Establish scope and leverage product utilization and market competition to negotiate renewal pricing as low as possible. The next step is team, legal, and management approval. Lastly, be sure to keep records of spend, with auto renewal terms, term dates, and licensing details properly tracked. Ideally, your firm should have a single source of truth for all software licenses, with the capacity for CFO-ready reporting on Market Data spend by employee, office location, department, level, and supplier.
3. Negotiations
It’s good to know when it’s important for vendors to get their contracts. Starting early will give your team more time to run numbers and usage, understand proposals, tactfully negotiate, and secure the best deal. If you know each vendor well, you may be able to identify opportunities to help each other by renewing early, or in the middle of the quarter, or when the vendor has an unexpected gap.
Knowing your numbers is important – data is leverage. Proposals can be tricky, and often contain new product names, commercials, etc. and may be sent by new account representatives. Take the time to compare the new proposal to the previous one, and any comps from your own portfolio or from your peers.

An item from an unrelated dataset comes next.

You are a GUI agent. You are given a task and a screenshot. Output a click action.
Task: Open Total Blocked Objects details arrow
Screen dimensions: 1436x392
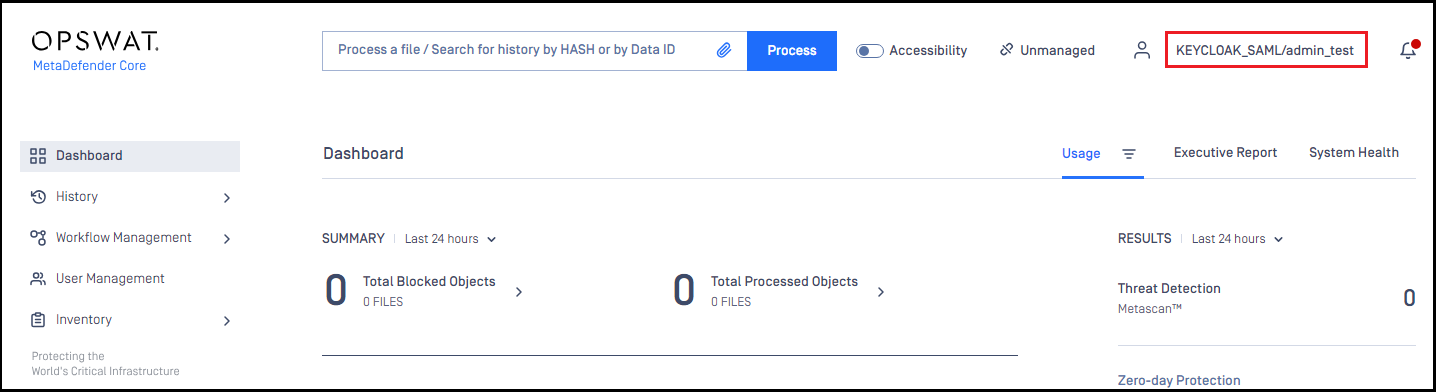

4. Know the Key Commercial-related items
Now that you have your price, do you understand the key commercial terms?
- Auto Renewal Clauses
It is safest to remove all auto renewal clauses altogether to avoid a subscription potentially renewing without proper analysis and confirmation. If the vendor refuses to remove the auto renewal clause, work to minimize the auto renewal term, and extend the advanced notification date. - Redistribution rights
Sometimes vendor language regarding use and distribution of their content is highly stringent. There should be flexibility to include limited exports within internal and external materials. - Data deletion upon termination
If the vendor is firm on this, make sure an exception is included for regulatory purposes. - Changes to fees
Make sure to check for and exclude any terms giving the vendor a right to increase fees mid-term. - Licensing restrictions
Ensure proper group, location, user limit, and entity are recorded– aligning with user’s requirements and negotiations. - Cost and billing frequency
Ensure the determined price matches the final negotiation outcome. Also, make sure billing frequency aligns with firm policies and budgets.
5. Avoid common pitfalls
- Time can be your friend or enemy
Be thoughtful but don’t take too much time. Know your own flexibility and timeline. Vendors have incentives too, commit to mutually beneficial decisions and respect the vendor’s timeframe. - Do your homework
80% of the deal is homework, 20% is the execution - Data deletion upon termination
If the vendor is firm on this, make sure an exception is included for regulatory purposes. - Don't be shortsighted
If you’re going to downgrade or cut seats, ensure that your company won’t be expanding soon. Don’t be shortsighted just to cut short term costs. And if you are upgrading or changing software, be very aware of how it will impact the teams’ operations. - Maintain a peer network
Keep up with your peers. It is important to maintain a breadth of industry knowledge, capability for benchmarking, and awareness of up-and-coming vendors.